* [练习题目] 请把原文中从含有“2.4 展现一个批次的图片”的地方起、到“img_data = img_data.transpose(1,2,0)”为止的部分重新写出,并在其中用“image_data”替换“img_data”。

* [引用原文]
^^^^

批处理的长度与GPU的内存,图片文件的大小有关,8G的GPU, batch size设定为32比较合适。

2.4 展现一个批次的图片

(1)定义显示函数

def img_show_from_torch(img_data, title = None, debug_flag = False):
    # 颜色通道还原
    img_data = img_data.numpy()
    img_data = img_data.transpose(1,2,0)
    
    # 标准化的还原
    mean = [0.485, 0.456, 0.406]
    std  = [0.229, 0.224, 0.225]
    img_data = std * img_data + mean
    
    # 像素值限制
    img_data = np.clip(img_data, 0, 1)

    if(debug_flag == True):
        print("PIL Image data")
        #print("image_shape: ", img_data.shape)
        #print("image_dtype: ", img_data.dtype)
        print("image_type: ", type(img_data))
        print(img_data)    
    
    # 显示图片
    fig, ax = plt.subplots()
    ax.imshow(img_data)
    ax.set_title(title)


def img_show_from_torch_batch(img_data, title = None, debug_flag = False):
    # 把多张图片合并成一章图片
    img_data = utils.make_grid(img_data)
    
    # 显示单张图片
    img_show_from_torch(img_data, title = title, debug_flag = debug_flag)

(2)获取一个批次的图片

#显示一个batch图片
print("获取一个batch组图片")
imgs, labels = next(iter(train_loader))
print(imgs.shape)
print(labels.shape)

(3)显示单张图片

img_show_from_torch(img_data = imgs[0], debug_flag = False)

(4)显示批次图片

img_show_from_torch_batch(imgs)

第3章 定义前向计算的网络

3.1 定义操作神经网络训练是否能够训练的函数

# 设置网络参数的trainable属性, 即设置梯度迭代使能的属性
def set_model_grad_state(model, trainable_state):
    for param in model.parameters():
        param.requires_grad = trainable_state
# 显示网络参数允许trainable的参数,即梯度迭代使能的参数
def show_model_grad_state_enabled(model):
    print("params to be trained:")
    for name, parameters in model.named_parameters():
        if(parameters.requires_grad == True):
            print(name, ':', parameters.requires_grad)

3.2 定义创建神经网络的函数

该函数的主要任务包括:

  • 创建指定的官网预定义的神经网络(默认是1000分类),支持多种神经网络,可扩展。
  • 锁定特征提取层
  • 根据自身的需要,替换全连接层,适配到自身的图片种类分类(如100分类或10分类)
  • use_pretrained = True时,自动自动远程下载预训练参数,并利用预训练的模型参数(主要针对ImageNet)初始化神经网络
# model_name: 模型的名称
# num_classes:输出种类
# lock_feature_extract:是否锁定特征提取网络
# use_pretrained:是否需要使用预训练参数初始化自定义的神经网络
# feature_extact_trainable: 特征提取层是否能够训练,即是否需要锁定特征提取层
def initialize_model(model_name, num_classes, use_pretrained = False, feature_extact_trainable = True):
    model = None
    input_size = 0

    if(model_name == "resnet"):
        if(use_pretrained == True):
             # 使用预训练参数
            model = models.resnet101(pretrained = True)

^^^^

* [数据块]
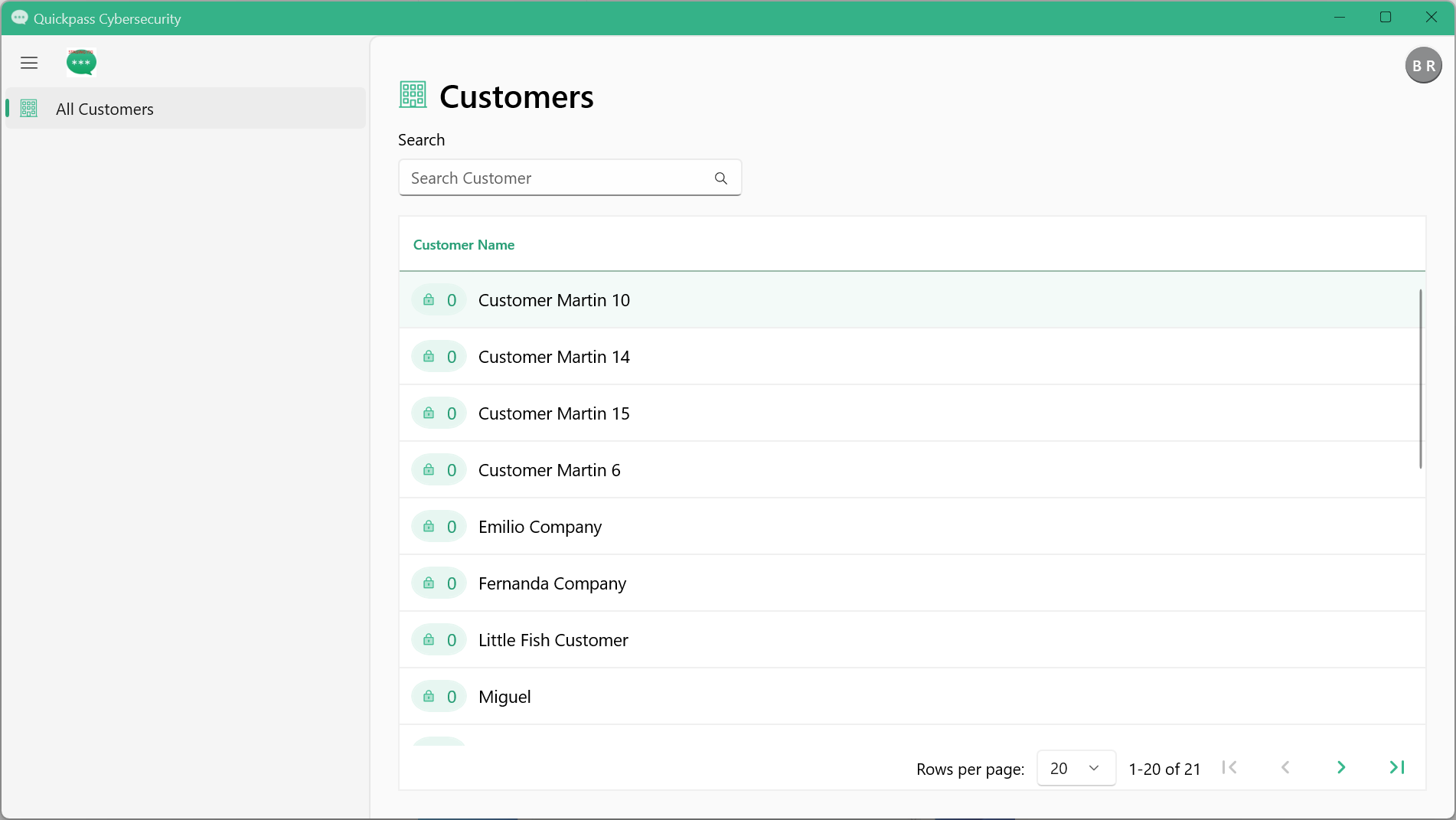Open the Fernanda Company customer row
1456x820 pixels.
[912, 583]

^^^^

* [练习解答]
2.4 展现一个批次的图片

(1)定义显示函数

def img_show_from_torch(image_data, title = None, debug_flag = False):
    # 颜色通道还原
    image_data = image_data.numpy()
    image_data = image_data.transpose(1,2,0)